Skip to main content
Hollerith mirrors the scikit-learn estimator API. There is no training step. fit hands Hollerith your labeled table in context, and predict scores new rows against it.

fit

fit accepts a labeled DataFrame and the name of the target column.
from hollerith import Hollerith
import pandas as pd

clf = Hollerith()
df = pd.read_csv("iris.csv")

clf.fit(df, target="species")   # in-context, data is purged after the job
The task (classification vs. regression) is inferred from the target column.

predict

predict scores new, unlabeled rows. Output is row-aligned with your input.
preds = clf.predict(df.drop(columns="species"))
print(preds[:5])
# -> ['setosa' 'setosa' 'versicolor' 'virginica' 'setosa']
predict blocks while the job runs.

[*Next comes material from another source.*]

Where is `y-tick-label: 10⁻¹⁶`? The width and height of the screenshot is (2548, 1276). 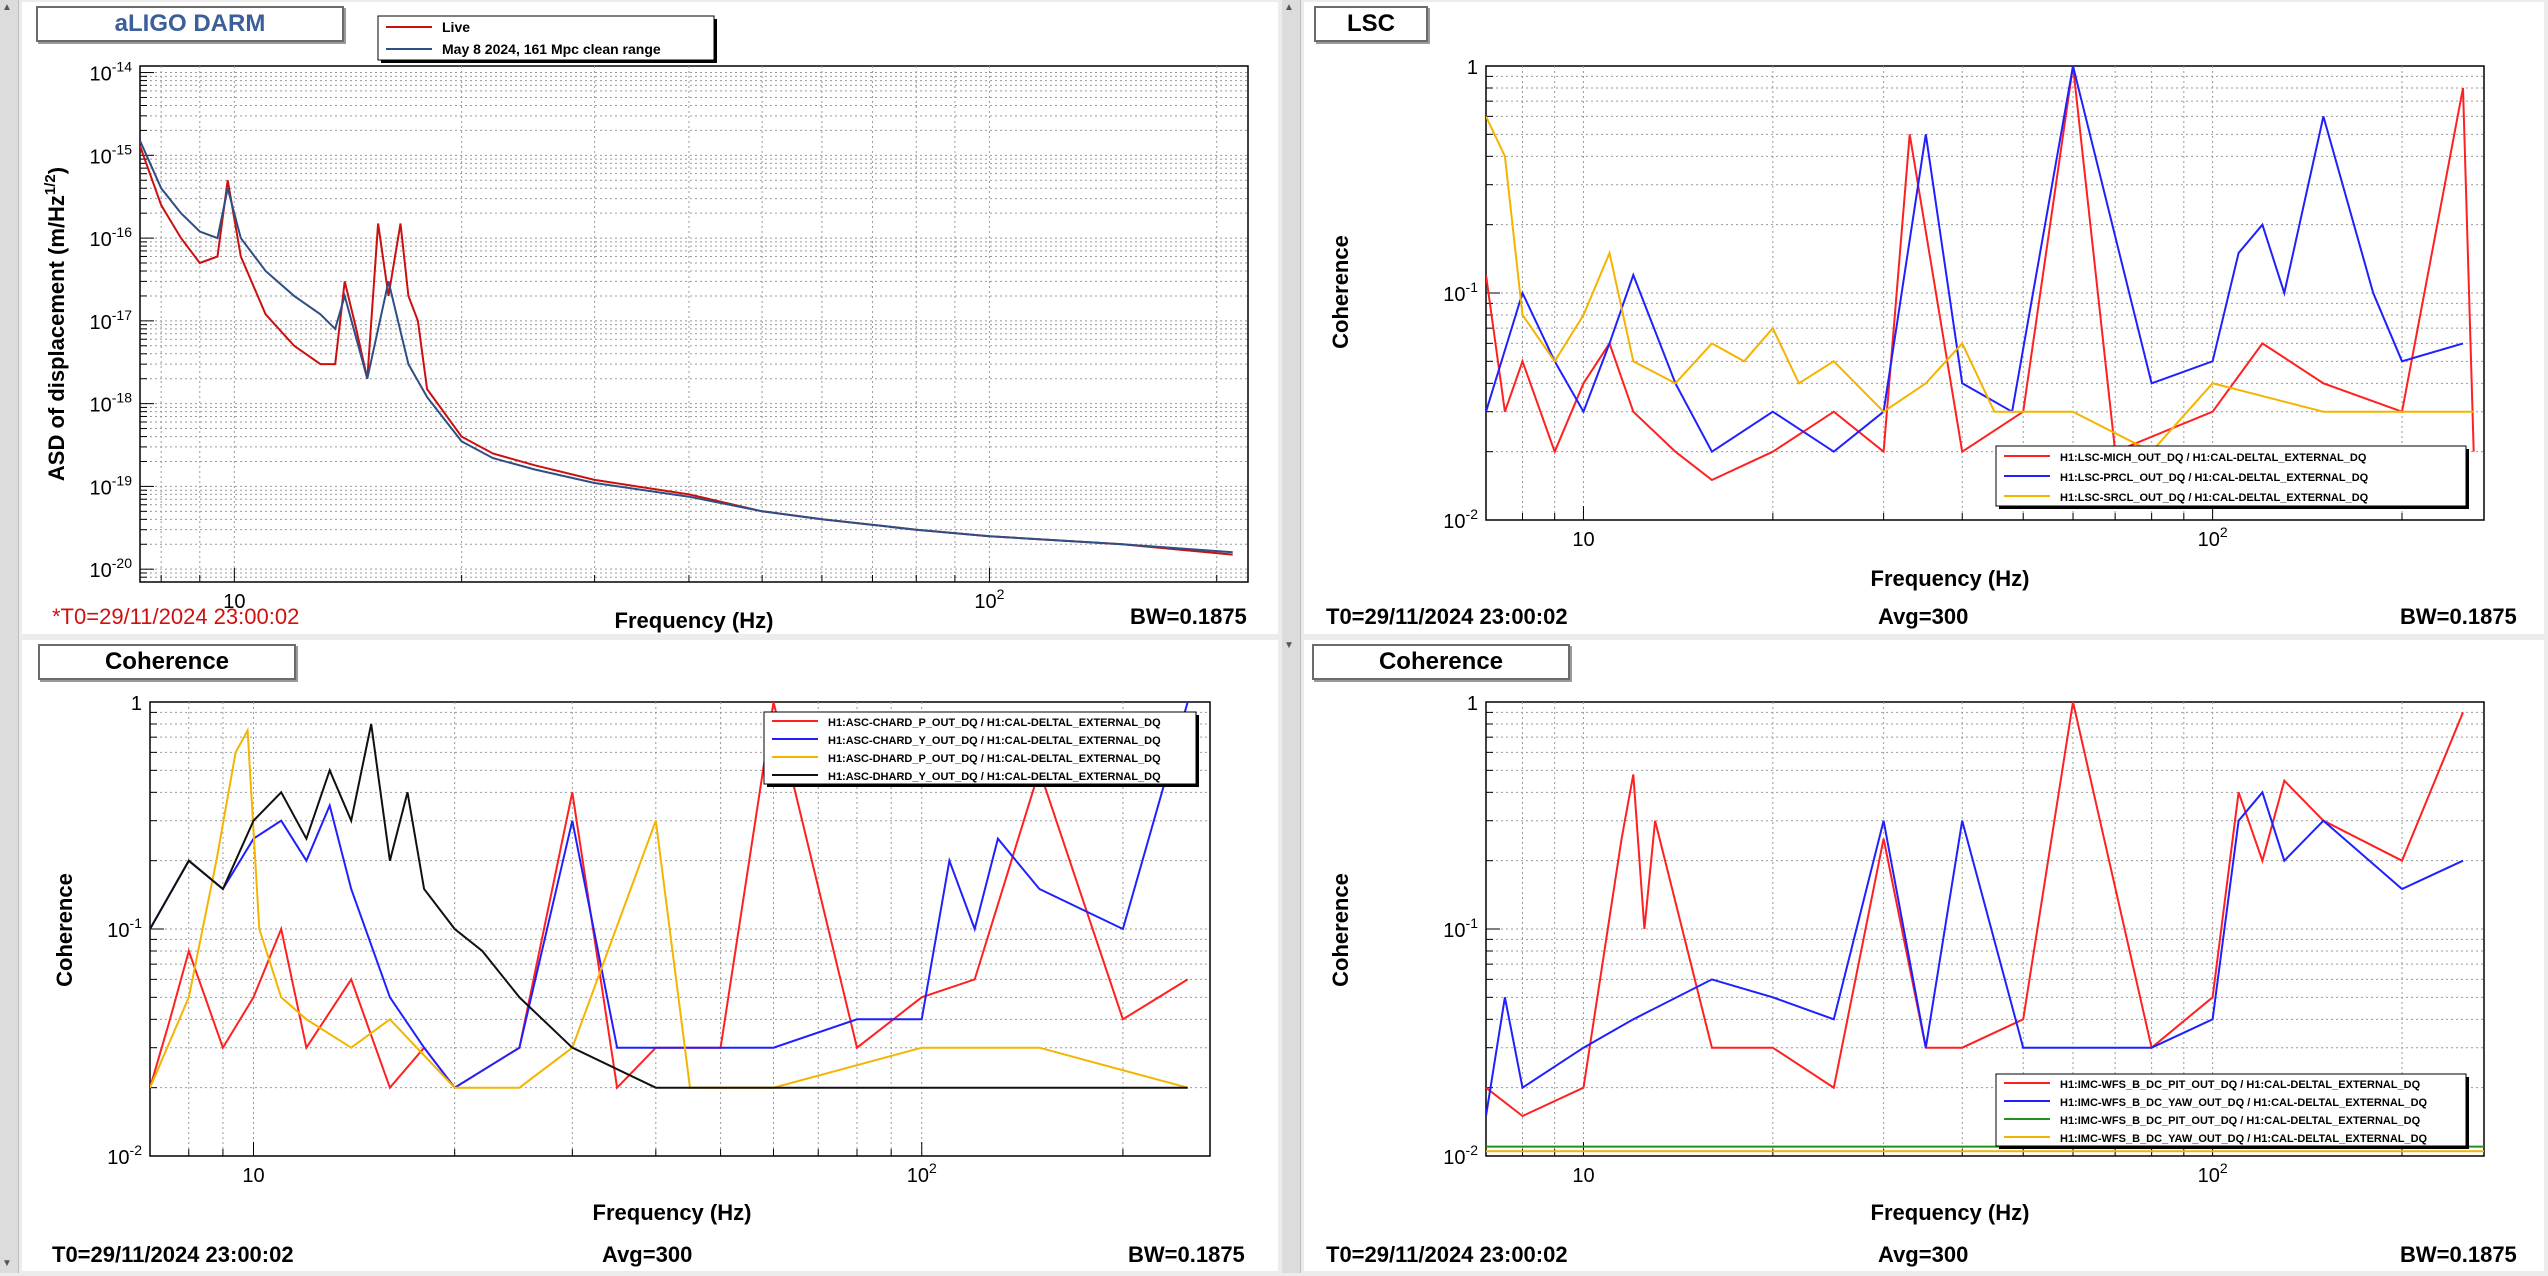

The first call after the service has been idle may take longer while the worker warms up. The SDK waits through it automatically (pass on_warming=... to surface a “warming up” message).

evaluate

Pass evaluate=True to fit to get a held-out metric on your own labeled data. Hollerith splits your set (hold-out or k-fold, chosen by size) and returns one metric.
clf.fit(df, target="species", evaluate=True)
print(clf.evaluation_)
# -> AUC 0.99  ·  5-fold CV on 150 rows

Good to know

  • Ephemeral data. Training rows and rows to score are purged once the job finishes; only hashes and counts are retained for metering.
  • Usage & billing. The console Usage tab shows recent jobs, calls/rows/cells metered this period, and included usage vs. overage spend.
  • Traceable errors. Every API error carries a requestId. Quote it to support.